Es curioso. Nuestra vida inicia en un medio acuoso que nos protege y
nutre. Nuestro cuerpo es un alto porcentaje de agua y, sin ella, somos
incapaces de sobrevivir por muchos días. Cuando nuestras emociones se
desbordan, agua sale por nuestros lagrimales y, cuando nos gana el antojo, la
boca se nos hace agua. Nuestra esencia y origen, parece ser, tiene que ver con
el agua.
Y esta mañana, vi que el agua sigue siendo nuestra aliada. Cuando los
huesos se cansan, lo músculos se tensan y nuestro peso va perdiendo frente a la
gravedad, el agua, si la hacemos parte de nuestra existencia, se vincula a
nuestro favor. Por eso, misteriosamente, la hidroterapia resulta el medio más
amigable y efectivo para la rehabilitación y rescate de un anciano.
Es el noble líquido, a la temperatura adecuada, quien relaja la
tirantez que el tiempo produce. También, en su vaivén imperceptible, convence a
nuestro cuerpo de que puede confiarle su peso, asegurándole que se hará cargo
de él. Regala a los miembros la elasticidad y movimiento que tanto anhelan y,
hasta en un descuido, acuna al anciano para que se deje abrazar y no añore más
los abrazos de los suyos, tan lejanos, tan perdidos.
Mientras miraba a mi mami, entregándose al cuidado del tibio fluido,
mis ojos se inundaron de emoción. Sus esperanzas, y las mías, se pusieron a
flote junto con sus brazos y piernas en movimiento. La humedad de su piel
imitaba a la que mis lágrimas dieron a mis mejillas. ¿Dónde se fue aquella vida
de mi madre, aquella juventud que tanto tiempo la acompañó?

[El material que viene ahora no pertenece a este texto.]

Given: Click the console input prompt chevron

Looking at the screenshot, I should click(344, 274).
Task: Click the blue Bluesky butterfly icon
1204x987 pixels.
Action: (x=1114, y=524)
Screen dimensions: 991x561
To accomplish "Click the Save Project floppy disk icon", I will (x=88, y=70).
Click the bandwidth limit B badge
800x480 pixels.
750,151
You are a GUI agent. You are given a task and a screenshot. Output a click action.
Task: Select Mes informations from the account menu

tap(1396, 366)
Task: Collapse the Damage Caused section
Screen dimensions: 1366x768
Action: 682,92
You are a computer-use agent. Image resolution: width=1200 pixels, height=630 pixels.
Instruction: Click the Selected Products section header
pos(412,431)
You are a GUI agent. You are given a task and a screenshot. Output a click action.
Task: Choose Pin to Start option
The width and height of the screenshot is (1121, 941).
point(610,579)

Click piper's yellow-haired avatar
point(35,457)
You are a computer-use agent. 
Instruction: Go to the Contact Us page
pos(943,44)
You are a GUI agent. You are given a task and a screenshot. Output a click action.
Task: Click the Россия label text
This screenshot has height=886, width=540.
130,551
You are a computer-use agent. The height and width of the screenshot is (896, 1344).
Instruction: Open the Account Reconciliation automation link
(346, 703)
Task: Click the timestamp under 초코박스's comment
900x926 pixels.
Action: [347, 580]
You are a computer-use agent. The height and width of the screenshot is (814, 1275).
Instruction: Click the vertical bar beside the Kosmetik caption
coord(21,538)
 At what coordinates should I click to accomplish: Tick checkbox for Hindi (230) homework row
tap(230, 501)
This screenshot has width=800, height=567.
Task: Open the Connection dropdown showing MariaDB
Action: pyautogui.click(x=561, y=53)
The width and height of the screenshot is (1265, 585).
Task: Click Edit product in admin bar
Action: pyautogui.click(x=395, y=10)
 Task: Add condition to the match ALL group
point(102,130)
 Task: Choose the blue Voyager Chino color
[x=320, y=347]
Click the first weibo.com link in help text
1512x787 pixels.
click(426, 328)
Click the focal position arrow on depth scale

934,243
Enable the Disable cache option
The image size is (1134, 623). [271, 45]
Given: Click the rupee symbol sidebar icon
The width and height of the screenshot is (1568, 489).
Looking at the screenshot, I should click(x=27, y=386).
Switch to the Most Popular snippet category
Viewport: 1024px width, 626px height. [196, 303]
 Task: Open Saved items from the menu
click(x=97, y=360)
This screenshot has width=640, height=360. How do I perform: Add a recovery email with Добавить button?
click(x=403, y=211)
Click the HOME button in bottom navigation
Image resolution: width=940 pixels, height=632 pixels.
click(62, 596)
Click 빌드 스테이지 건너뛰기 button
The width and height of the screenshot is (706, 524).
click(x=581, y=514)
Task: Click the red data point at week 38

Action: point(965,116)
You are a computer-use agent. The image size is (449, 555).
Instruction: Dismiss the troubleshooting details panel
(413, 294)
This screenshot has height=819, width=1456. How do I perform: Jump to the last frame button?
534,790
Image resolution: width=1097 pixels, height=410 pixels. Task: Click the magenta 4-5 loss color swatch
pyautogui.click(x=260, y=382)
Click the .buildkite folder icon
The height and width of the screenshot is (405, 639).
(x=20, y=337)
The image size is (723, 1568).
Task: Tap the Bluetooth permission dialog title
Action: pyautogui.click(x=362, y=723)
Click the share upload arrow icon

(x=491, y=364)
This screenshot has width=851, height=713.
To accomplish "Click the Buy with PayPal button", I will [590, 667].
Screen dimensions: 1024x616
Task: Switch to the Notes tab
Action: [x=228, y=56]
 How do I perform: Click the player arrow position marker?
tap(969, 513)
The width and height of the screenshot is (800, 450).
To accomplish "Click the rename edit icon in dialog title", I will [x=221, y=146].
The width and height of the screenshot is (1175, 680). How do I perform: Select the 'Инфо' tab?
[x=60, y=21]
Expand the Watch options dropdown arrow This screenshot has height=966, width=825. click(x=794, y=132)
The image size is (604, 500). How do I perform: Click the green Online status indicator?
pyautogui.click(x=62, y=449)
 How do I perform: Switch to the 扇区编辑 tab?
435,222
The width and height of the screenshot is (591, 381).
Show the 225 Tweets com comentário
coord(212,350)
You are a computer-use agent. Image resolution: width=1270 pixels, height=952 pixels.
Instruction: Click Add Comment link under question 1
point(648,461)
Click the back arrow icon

No puedo responderlo. Sólo sé que, hoy, esa mujer añosa se convirtió
en sirena y, con su cadencia elegante bajo el agua, me hizo recordar que alguna
vez fue joven, niña, bella. . . una pequeña sirenita en el vientre de su madre
que, con aleteos de colibrí, reventó las aguas para salir a vivir.